Las Vegas-based Allegiant, which serves 118 airports nationwide, uses a business plan that targets price-conscious leisure travelers instead of business passengers, and focuses on underserved or otherwise unserved airports.
"In the case of Provo and Ogden, those were both unserved airports at the time we started flying there," Hansen said.
In 2012, Allegiant started twice-a-week service between Ogden and Phoenix-Mesa Gateway Airport. It has not increased flight offerings since.
"We've certainly had discussions with the airport and the city about adding additional routes," Hansen said. "It's certainly possible it could grow, but for right now, we're at a good place."
Allegiant's service in Provo began in February 2013 (after Frontier Airlines ended a two-year experiment with flights from there to Denver), also with flights to Phoenix-Mesa. It has since added flights to Los Angeles and Oakland, and it will begin service to San Diego on Sept. 29.
Frequency also has increased on some of those routes, including seasonal six-days-a-week flights to Phoenix-Mesa.
Provo service may be growing more quickly because "you've got two big universities there — Utah Valley and Brigham Young universities." Hansen said. "I certainly think that helps."
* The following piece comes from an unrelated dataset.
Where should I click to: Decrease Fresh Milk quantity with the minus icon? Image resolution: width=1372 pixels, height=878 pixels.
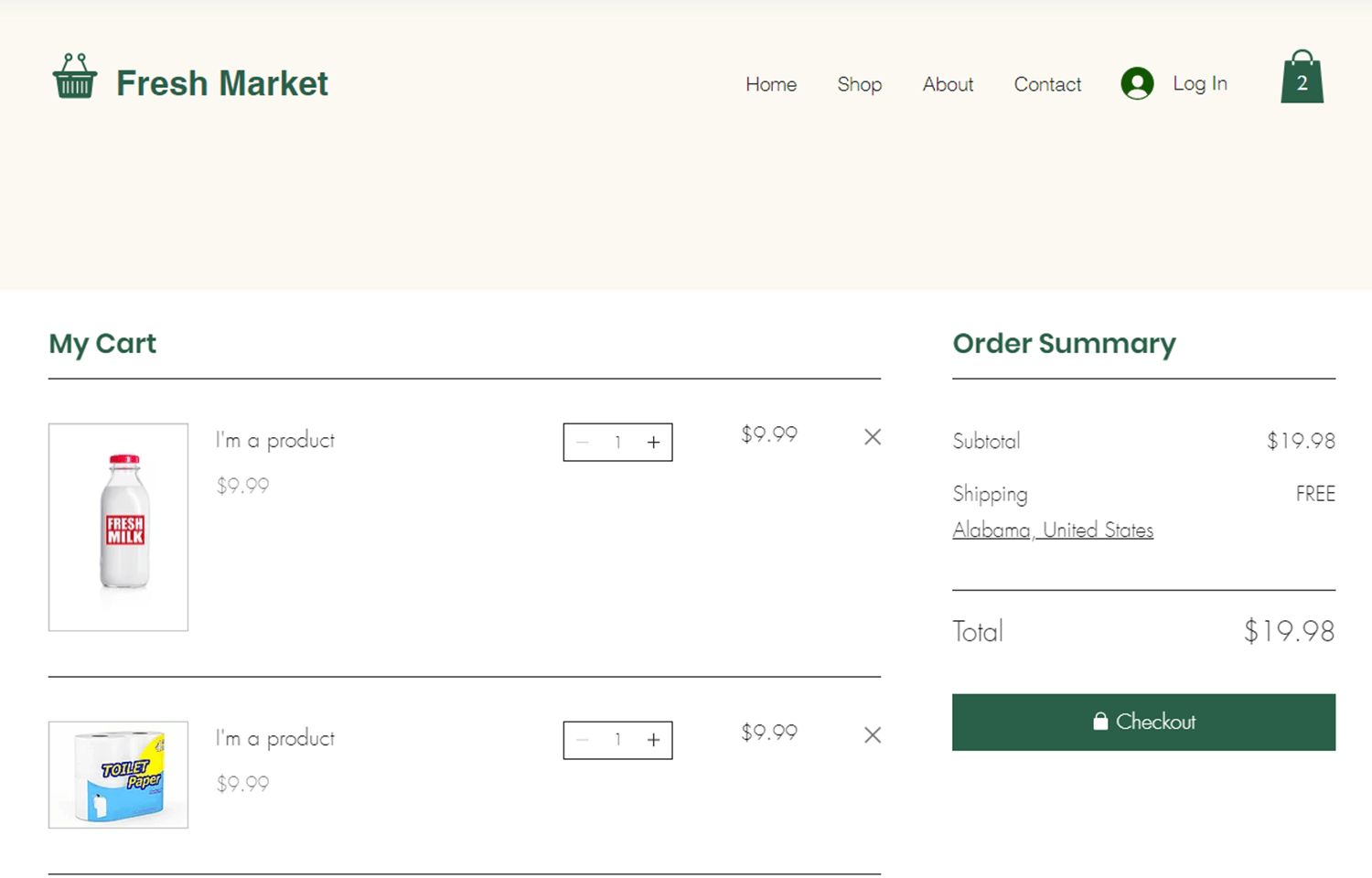[x=583, y=442]
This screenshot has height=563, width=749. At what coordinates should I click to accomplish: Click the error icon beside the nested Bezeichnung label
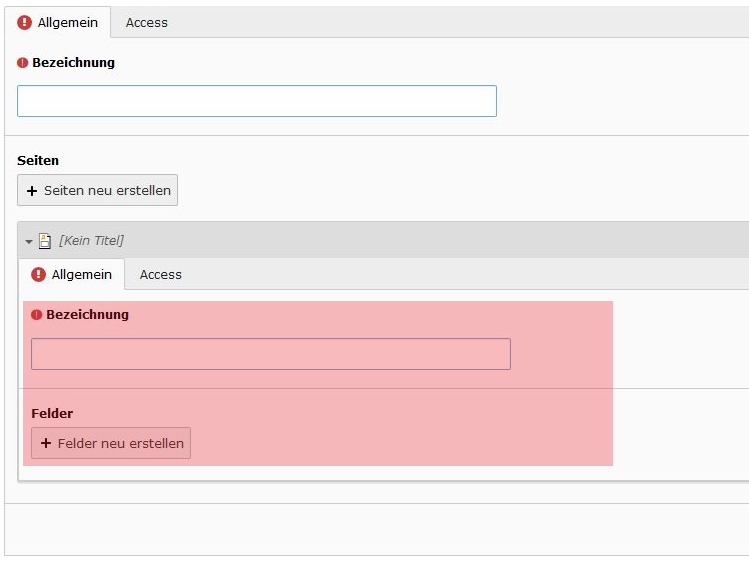pos(37,314)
But a bigger factor is "people not wanting to drive all the way up to Salt Lake," Hansen said. "In Provo and Ogden, you can fly right out of your backyard if you live in those communities."
The smaller airports also come with the advantage of cheaper parking. Economy lots at Salt Lake City International charge $9 a day, compared to $4.50 at Provo and $3.50 at Ogden.
Passengers are coming not just from Ogden and Provo, Hansen said, but many are driving from Salt Lake County. "People are going to drive for low fares."
Hilarie Grey, director of corporate communications for Allegiant, said her airline targets leisure travelers who are trying to save money to afford vacations. One way Allegiant keeps fares low, Hansen said, is by what it calls "the unbundled mile."
"That means that you pay for the items that you want on top of the base-fare ticket," he said. "So we don't include in the cost of the ticket any bags, any drinks, any snacks, seat assignments."
Hansen acknowledges that this practice brought criticism that some consumers feel nickel-and-dimed to death.
But, he said, "If you don't want to check a bag, you shouldn't have to check a bag. If you don't want pretzels, peanuts, chips and a Coke on a plane, you shouldn't have to pay for it. While others offer that for 'free,' what they are doing is figuring the cost of that into the ticket. So you pay for it whether you want it or not."
Allegiant's average one-way fare in the region is $75, Hansen said, compared to a $189 average in the industry. Once ancillary items most people want are added in, he said, Allegiant's average charge rises to $109, compared to an industry average of $196.
Baggage fees on Allegiant can be as expensive as the airfare itself. In Ogden and Provo, the airline charges $50 per bag — for carry-on or checked baggage — if the fee is paid at the airport. If paid at booking, the fee is $15 for a carry-on, and $20 for a checked bag.
Unlike most airlines, Allegiant does not sell connecting flights.
"The most important thing we can do is to keep our costs low so that our fares stay low," Hansen said. One way Allegiant does that is flying only when it believes a high demand exists — meaning it may offer some routes twice a week.
"Nobody begins or ends their vacation on a Tuesday," Hansen said. "So Thursday, Friday, Saturday, we tend to be pretty busy. Tuesdays and Wednesdays, we have a pretty light schedule."
By not flying when demand is low, Hansen said, "we're not having to charge so much on the peak days to offset what you're losing on the nonpeak days."
Because of complications from the low-frequency offerings, "We don't sell connecting flights." He said some people arrange connections on their own by studying schedules. "But that's not what we're trying to do. We're all about the nonstop flights from your home town to your favorite leisure destination."
Since 2013, Hansen said, 200,000 passengers have boarded Allegiant flights in Provo. Another 65,000 have flown out of Ogden.